Ganz anders der Strauß, der aufs Fliegen ganz verzichtet und jahrein, jahraus zu Hause bleibt und dort recht runde Eier legt. Pinguine wiederum erheben sich ebenfalls nicht in die Lüfte, produzieren aber trotzdem elliptische Eier. Diese Vogelgruppe hat ihre rasanten Flugmanöver nämlich ins Wasser verlegt und jagt dort ähnlich geschickt wie Schwalben in der Luft Fische und andere Meerestiere. „Solche besseren Flieger tendieren dazu, weniger symmetrische und stärker elliptische Eier zu legen“, fasst Joseph Tobias vom Imperial College in London dieses Ergebnis zusammen, das er mit erarbeitet hat. „Dieser Trend scheint zwar signifikant zu sein“, bestätigt auch Forstmeier. Allerdings sei er statistisch eher schwach belegt. Und bisher fehle auch noch eine plausible Erklärung für den Zusammenhang zwischen den Flugkünsten der Vögel und der Form ihrer Eier.

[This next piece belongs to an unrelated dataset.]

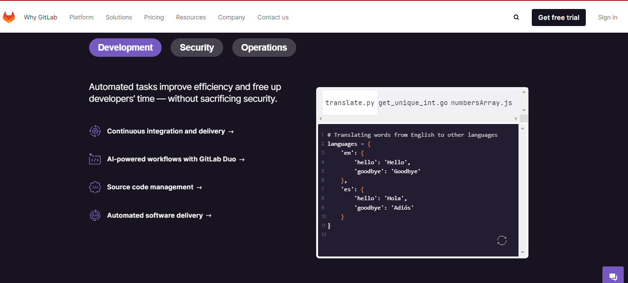Click the AI-powered workflows sparkle code icon

[95, 159]
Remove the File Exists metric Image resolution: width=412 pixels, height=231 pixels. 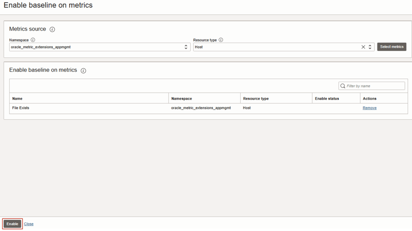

Lange Flügel müssen in große oder längliche Eier passen

Auch Mary Stoddard kann darüber nur spekulieren. So sei es möglich, dass im meist schlanken, schnittigen Körper der Flugkünstler dicke Eier nicht genug Platz hätten. Will ein Vogel seinen Küken aber gute Startbedingungen ins Leben geben, braucht er möglichst große Eier, in die neben dem Embryo auch noch ausreichend Nahrungsvorräte und Luft passen. Dürfen die Eier aber nicht dick sein, müssen sie eben länger sein, vermuten die Forscher. Nun müssen die Oologen nur noch einen Weg finden, diese Hypothese auch experimentell zu bestätigen.